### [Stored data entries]
━━━
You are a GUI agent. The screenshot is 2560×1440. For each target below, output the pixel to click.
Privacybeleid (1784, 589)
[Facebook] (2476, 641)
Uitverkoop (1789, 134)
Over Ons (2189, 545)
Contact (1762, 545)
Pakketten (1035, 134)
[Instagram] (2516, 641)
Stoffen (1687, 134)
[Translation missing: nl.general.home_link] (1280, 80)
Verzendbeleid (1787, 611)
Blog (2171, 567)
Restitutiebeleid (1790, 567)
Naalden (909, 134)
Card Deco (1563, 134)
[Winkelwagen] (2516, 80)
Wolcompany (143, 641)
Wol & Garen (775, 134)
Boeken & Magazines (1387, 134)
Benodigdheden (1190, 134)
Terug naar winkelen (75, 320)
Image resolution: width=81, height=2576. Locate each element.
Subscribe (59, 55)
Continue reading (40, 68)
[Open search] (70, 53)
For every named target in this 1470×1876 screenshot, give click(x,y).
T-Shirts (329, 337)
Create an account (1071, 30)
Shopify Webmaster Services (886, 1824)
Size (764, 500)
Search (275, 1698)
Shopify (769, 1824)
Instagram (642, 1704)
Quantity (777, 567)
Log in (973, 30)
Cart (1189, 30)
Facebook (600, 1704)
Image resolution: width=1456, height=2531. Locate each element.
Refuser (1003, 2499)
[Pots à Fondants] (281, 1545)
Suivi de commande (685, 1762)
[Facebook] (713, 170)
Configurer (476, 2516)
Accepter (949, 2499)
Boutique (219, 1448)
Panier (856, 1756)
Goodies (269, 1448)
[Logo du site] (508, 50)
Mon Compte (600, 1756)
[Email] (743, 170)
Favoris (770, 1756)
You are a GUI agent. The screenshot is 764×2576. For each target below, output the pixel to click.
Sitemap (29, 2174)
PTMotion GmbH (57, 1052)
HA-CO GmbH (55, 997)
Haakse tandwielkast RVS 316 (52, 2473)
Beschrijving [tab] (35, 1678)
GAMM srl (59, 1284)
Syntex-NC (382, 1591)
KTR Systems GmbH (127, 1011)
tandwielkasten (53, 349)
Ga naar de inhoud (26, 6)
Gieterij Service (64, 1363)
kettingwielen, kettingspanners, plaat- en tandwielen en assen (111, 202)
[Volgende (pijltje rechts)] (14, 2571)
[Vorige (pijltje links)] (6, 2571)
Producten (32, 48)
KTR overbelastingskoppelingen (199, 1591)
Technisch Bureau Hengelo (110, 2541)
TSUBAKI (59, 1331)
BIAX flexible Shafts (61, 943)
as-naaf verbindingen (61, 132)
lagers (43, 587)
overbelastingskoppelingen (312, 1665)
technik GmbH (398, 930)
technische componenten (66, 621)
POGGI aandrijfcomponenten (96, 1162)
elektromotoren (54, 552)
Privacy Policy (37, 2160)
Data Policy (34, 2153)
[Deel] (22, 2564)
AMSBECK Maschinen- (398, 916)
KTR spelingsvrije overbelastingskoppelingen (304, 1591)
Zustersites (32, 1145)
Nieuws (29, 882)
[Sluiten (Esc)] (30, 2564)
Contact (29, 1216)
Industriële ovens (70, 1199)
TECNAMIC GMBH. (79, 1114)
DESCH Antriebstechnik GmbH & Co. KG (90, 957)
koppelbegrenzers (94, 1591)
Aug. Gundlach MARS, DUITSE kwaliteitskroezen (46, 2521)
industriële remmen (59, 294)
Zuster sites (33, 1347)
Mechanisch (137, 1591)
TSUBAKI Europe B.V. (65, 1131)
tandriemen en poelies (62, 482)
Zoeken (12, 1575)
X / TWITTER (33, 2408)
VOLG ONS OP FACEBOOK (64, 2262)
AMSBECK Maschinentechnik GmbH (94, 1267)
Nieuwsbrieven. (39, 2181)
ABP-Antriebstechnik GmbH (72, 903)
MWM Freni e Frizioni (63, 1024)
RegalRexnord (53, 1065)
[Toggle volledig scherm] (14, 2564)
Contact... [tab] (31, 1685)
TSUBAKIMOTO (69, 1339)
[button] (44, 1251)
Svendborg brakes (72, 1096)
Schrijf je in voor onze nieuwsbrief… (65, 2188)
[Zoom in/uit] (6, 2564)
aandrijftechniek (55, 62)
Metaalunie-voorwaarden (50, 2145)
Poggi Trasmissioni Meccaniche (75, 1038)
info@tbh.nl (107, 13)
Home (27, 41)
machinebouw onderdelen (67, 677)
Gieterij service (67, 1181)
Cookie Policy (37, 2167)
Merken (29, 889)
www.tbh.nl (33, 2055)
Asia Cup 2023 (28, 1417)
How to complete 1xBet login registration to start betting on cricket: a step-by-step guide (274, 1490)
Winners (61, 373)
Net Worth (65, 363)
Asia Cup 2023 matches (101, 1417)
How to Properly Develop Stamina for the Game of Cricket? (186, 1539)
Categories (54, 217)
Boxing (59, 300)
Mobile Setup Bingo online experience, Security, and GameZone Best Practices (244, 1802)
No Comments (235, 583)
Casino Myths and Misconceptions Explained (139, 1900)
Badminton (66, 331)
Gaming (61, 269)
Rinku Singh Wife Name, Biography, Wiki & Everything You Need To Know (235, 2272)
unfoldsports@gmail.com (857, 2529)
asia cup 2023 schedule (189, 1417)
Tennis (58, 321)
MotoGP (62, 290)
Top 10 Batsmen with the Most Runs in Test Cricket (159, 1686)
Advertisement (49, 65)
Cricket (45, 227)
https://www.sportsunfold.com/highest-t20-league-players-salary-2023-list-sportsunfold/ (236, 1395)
━━━
### [Task details]
Search the records for the word "element", then list every line that has it.

### [Final answer]
Image resolution: width=81, height=2576. Locate each element.
Image resolution: width=1456, height=2531. Locate each element.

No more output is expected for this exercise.